- [Provided data]
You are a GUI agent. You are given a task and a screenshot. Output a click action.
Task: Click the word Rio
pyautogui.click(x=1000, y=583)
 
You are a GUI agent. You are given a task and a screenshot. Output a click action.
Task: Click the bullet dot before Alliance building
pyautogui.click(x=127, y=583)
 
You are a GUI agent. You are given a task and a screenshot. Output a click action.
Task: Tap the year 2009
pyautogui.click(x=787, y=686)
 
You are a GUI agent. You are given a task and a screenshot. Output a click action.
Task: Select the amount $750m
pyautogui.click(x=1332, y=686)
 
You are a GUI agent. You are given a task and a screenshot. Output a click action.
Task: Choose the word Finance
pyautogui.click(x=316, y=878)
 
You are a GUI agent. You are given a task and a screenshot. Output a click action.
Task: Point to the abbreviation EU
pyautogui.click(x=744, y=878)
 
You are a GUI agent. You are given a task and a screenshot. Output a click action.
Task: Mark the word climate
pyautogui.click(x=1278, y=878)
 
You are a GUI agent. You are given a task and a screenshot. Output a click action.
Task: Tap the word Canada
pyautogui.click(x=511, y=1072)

- [Task statement] Convert every line of the items above into a JSON list of strings, one string per line, leaving out blank lines.

- [Expected answer]
[
  "You are a GUI agent. You are given a task and a screenshot. Output a click action.",
  "Task: Click the word Rio",
  "pyautogui.click(x=1000, y=583)",
  "You are a GUI agent. You are given a task and a screenshot. Output a click action.",
  "Task: Click the bullet dot before Alliance building",
  "pyautogui.click(x=127, y=583)",
  "You are a GUI agent. You are given a task and a screenshot. Output a click action.",
  "Task: Tap the year 2009",
  "pyautogui.click(x=787, y=686)",
  "You are a GUI agent. You are given a task and a screenshot. Output a click action.",
  "Task: Select the amount $750m",
  "pyautogui.click(x=1332, y=686)",
  "You are a GUI agent. You are given a task and a screenshot. Output a click action.",
  "Task: Choose the word Finance",
  "pyautogui.click(x=316, y=878)",
  "You are a GUI agent. You are given a task and a screenshot. Output a click action.",
  "Task: Point to the abbreviation EU",
  "pyautogui.click(x=744, y=878)",
  "You are a GUI agent. You are given a task and a screenshot. Output a click action.",
  "Task: Mark the word climate",
  "pyautogui.click(x=1278, y=878)",
  "You are a GUI agent. You are given a task and a screenshot. Output a click action.",
  "Task: Tap the word Canada",
  "pyautogui.click(x=511, y=1072)"
]